Instructions for the task:
Copy the listing exactly. Omit nothing.

Exercise data:
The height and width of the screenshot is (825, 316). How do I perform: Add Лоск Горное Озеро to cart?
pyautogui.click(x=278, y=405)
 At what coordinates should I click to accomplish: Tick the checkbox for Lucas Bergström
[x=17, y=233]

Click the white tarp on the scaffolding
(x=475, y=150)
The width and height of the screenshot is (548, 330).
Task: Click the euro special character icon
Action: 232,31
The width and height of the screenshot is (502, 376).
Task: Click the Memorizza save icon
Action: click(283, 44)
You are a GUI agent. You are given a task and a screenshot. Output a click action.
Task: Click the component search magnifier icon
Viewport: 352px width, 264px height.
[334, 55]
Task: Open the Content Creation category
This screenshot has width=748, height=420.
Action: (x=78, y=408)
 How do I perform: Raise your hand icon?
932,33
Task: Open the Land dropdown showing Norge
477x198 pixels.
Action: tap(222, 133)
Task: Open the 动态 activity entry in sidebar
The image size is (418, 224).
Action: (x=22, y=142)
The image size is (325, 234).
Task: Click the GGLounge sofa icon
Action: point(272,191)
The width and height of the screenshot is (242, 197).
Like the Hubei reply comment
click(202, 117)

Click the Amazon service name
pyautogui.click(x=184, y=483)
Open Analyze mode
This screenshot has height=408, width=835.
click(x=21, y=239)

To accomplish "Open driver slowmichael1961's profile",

Task output:
The height and width of the screenshot is (825, 316). How do I perform: Add Лоск Горное Озеро to cart?
pyautogui.click(x=278, y=405)
 At what coordinates should I click to accomplish: Tick the checkbox for Lucas Bergström
[x=17, y=233]

Click the white tarp on the scaffolding
(x=475, y=150)
The width and height of the screenshot is (548, 330).
Task: Click the euro special character icon
Action: 232,31
The width and height of the screenshot is (502, 376).
Task: Click the Memorizza save icon
Action: click(283, 44)
You are a GUI agent. You are given a task and a screenshot. Output a click action.
Task: Click the component search magnifier icon
Viewport: 352px width, 264px height.
[334, 55]
Task: Open the Content Creation category
This screenshot has width=748, height=420.
Action: (x=78, y=408)
 How do I perform: Raise your hand icon?
932,33
Task: Open the Land dropdown showing Norge
477x198 pixels.
Action: tap(222, 133)
Task: Open the 动态 activity entry in sidebar
The image size is (418, 224).
Action: (x=22, y=142)
The image size is (325, 234).
Task: Click the GGLounge sofa icon
Action: point(272,191)
The width and height of the screenshot is (242, 197).
Like the Hubei reply comment
click(202, 117)

Click the Amazon service name
pyautogui.click(x=184, y=483)
Open Analyze mode
This screenshot has height=408, width=835.
click(x=21, y=239)

To accomplish "Open driver slowmichael1961's profile",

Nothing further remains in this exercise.